Please write back every entry exactly, character for character.
%%
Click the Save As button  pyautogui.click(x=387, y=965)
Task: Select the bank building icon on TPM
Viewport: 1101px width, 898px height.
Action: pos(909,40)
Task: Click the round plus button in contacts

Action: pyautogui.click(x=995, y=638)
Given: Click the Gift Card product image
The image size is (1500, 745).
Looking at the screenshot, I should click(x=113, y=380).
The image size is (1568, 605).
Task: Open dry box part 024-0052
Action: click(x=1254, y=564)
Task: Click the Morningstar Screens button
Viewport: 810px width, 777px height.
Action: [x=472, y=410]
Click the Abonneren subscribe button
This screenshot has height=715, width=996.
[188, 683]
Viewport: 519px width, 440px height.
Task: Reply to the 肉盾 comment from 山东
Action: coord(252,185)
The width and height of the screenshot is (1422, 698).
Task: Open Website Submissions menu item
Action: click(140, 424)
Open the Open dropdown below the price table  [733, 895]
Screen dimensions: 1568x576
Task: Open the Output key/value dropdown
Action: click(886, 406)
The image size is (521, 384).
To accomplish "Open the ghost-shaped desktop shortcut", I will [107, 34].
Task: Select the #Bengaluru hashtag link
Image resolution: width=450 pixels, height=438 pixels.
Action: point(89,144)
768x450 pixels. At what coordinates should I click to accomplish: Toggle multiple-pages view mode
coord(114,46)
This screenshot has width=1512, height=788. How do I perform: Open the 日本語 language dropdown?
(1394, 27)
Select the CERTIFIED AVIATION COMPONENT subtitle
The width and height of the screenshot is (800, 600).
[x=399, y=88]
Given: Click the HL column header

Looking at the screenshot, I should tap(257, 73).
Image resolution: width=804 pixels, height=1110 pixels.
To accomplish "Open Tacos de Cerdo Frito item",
%%
» **RESPONSE BOX**:
Click the Save As button  pyautogui.click(x=387, y=965)
Task: Select the bank building icon on TPM
Viewport: 1101px width, 898px height.
Action: pos(909,40)
Task: Click the round plus button in contacts

Action: pyautogui.click(x=995, y=638)
Given: Click the Gift Card product image
The image size is (1500, 745).
Looking at the screenshot, I should click(x=113, y=380).
The image size is (1568, 605).
Task: Open dry box part 024-0052
Action: click(x=1254, y=564)
Task: Click the Morningstar Screens button
Viewport: 810px width, 777px height.
Action: [x=472, y=410]
Click the Abonneren subscribe button
This screenshot has height=715, width=996.
[188, 683]
Viewport: 519px width, 440px height.
Task: Reply to the 肉盾 comment from 山东
Action: coord(252,185)
The width and height of the screenshot is (1422, 698).
Task: Open Website Submissions menu item
Action: click(140, 424)
Open the Open dropdown below the price table  [733, 895]
Screen dimensions: 1568x576
Task: Open the Output key/value dropdown
Action: click(886, 406)
The image size is (521, 384).
To accomplish "Open the ghost-shaped desktop shortcut", I will [107, 34].
Task: Select the #Bengaluru hashtag link
Image resolution: width=450 pixels, height=438 pixels.
Action: point(89,144)
768x450 pixels. At what coordinates should I click to accomplish: Toggle multiple-pages view mode
coord(114,46)
This screenshot has width=1512, height=788. How do I perform: Open the 日本語 language dropdown?
(1394, 27)
Select the CERTIFIED AVIATION COMPONENT subtitle
The width and height of the screenshot is (800, 600).
[x=399, y=88]
Given: Click the HL column header

Looking at the screenshot, I should tap(257, 73).
Image resolution: width=804 pixels, height=1110 pixels.
To accomplish "Open Tacos de Cerdo Frito item",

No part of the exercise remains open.